David Bogdanov was sentenced Thursday to 19½ years in prison in the murder of Nikki Kuhnhausen, a 17-year-old transgender teenager who went missing in 2019. Her body was later found on Larch Mountain.
In August, a Clark County Superior Court jury found Bogdanov, 27, of Vancouver, guilty of second-degree murder and malicious harassment, now legally called a hate-crime offense in Washington, in Kuhnhausen’s death.
His sentence was at the top of the range for the two crimes — 234 months for second-degree murder and 12 months for malicious harassment to run concurrently.
Before announcing the sentence, Judge David Gregerson became emotional as he spoke about the way Bogdanov strangled Kuhnhausen with a phone charger cord and then dumped her body on Larch Mountain. He said he was “struck by the darkness in this case.”

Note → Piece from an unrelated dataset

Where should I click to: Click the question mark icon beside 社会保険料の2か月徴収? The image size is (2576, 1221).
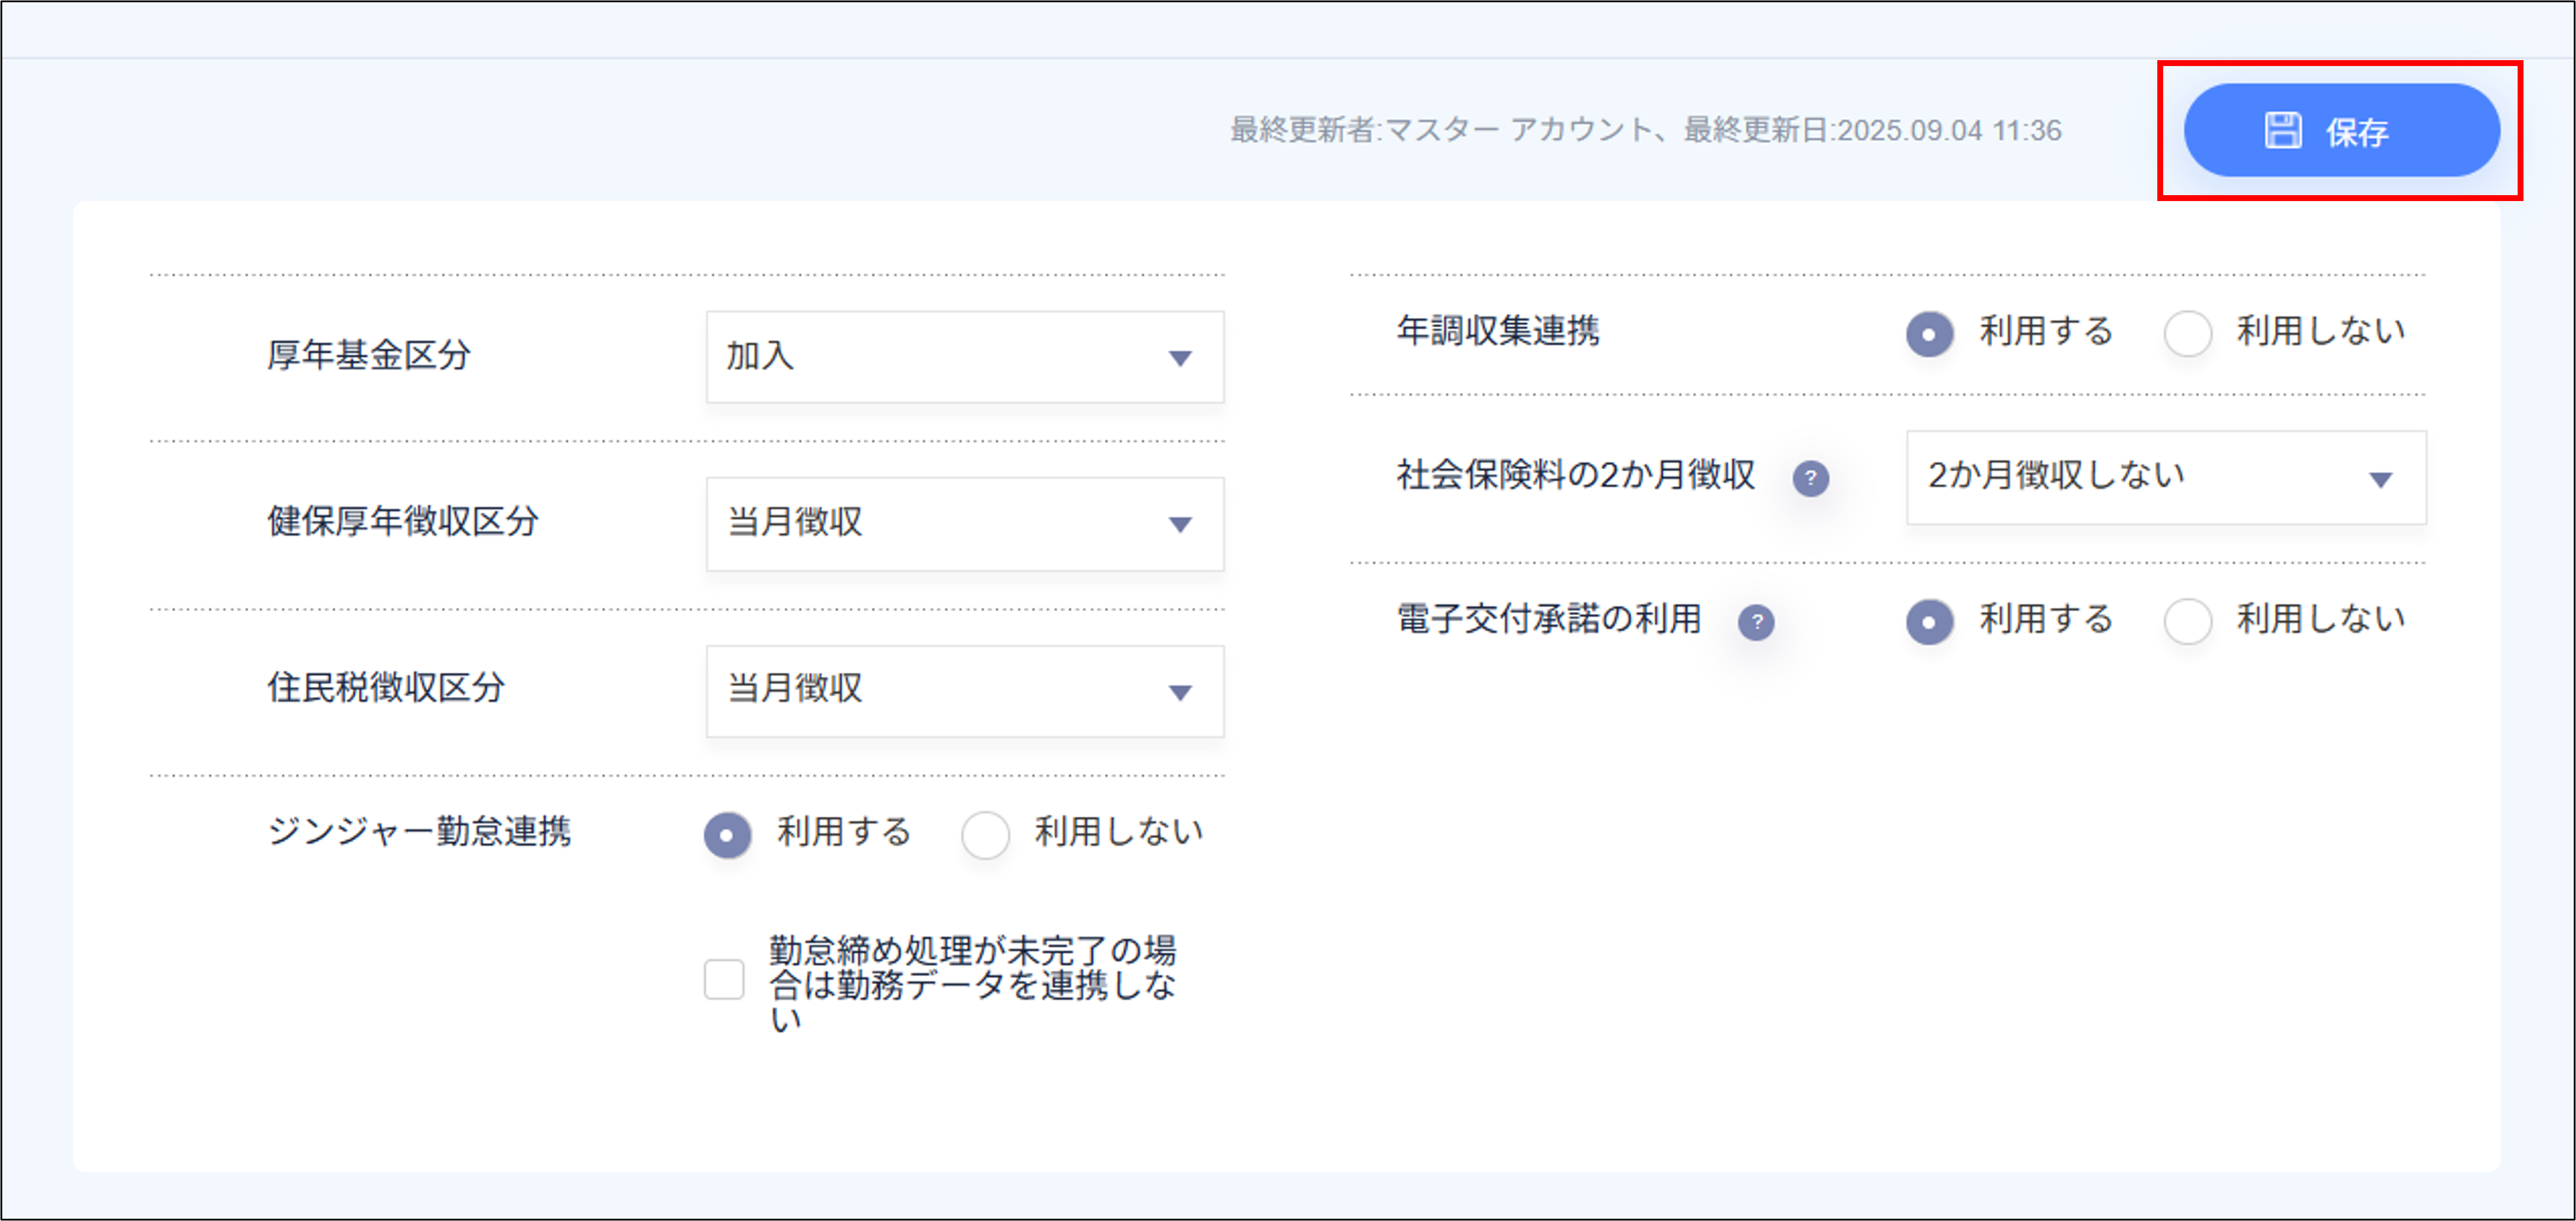pos(1813,479)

“Everyone in this courtroom has been 17 at some point in their lives,” Gregerson said. “She could’ve been anyone’s son or daughter.”
Kuhnhausen’s mother, Lisa Woods, asked the judge for the maximum sentence allowed as she held a stuffed animal that Kuhnhausen used to sleep with.
Defense attorney Matthew Hoff requested a low-end sentence of 11 years, noting that Bogdanov had no prior criminal history. Bogdanov claimed self-defense during the trial.
He testified that when he pushed Kuhnhausen away and yelled at her to get out of his car, she lunged for a loaded gun he had near the driver’s seat. Bogdanov said he wrapped a phone charger around her shoulders to pull her away, but the cord slipped up around her neck.
After Kuhnhausen’s death, Bogdanov dumped her body down the hillside of Larch Mountain, booked a one-way flight to Ukraine and called a friend to “get rid” of his car, according to trial testimony. He returned to the U.S. about six weeks later.
Hoff told the judge they’ve already filed paperwork to appeal the conviction and sentence.
The prosecution argued throughout the trial that Bogdanov strangled Kuhnhausen because she was transgender. On Thursday, Senior Deputy Prosecutor Colin Hayes said Bogdanov has yet to take accountability for killing Kuhnhausen and has shown no remorse.
In explaining his sentencing decision, Gregerson noted there was an element of predation in the case because Kuhnhausen was 17 and Bogdanov was 25 at the time. Bogdanov also admitted during the trial to giving Kuhnhausen alcohol.
The judge also pointed to testimony that Bogdanov dumped Kuhnhausen’s body, left the country and lied to police during the six months she was considered missing.
He said Bogdanov “prolonged the suffering and agony of the family and the community.”
Outside of the courtroom, Woods said she feels “blessed” and that the judge honored Kuhnhausen’s life. Woods held a photo of Kuhnhausen at 3 years old wearing a tiara.
Kuhnhausen’s family and supporters hugged outside of the courtroom, saying, “We did it.”
A vigil for Kuhnhausen was planned for 7 p.m. Thursday at Esther Short Park in downtown Vancouver.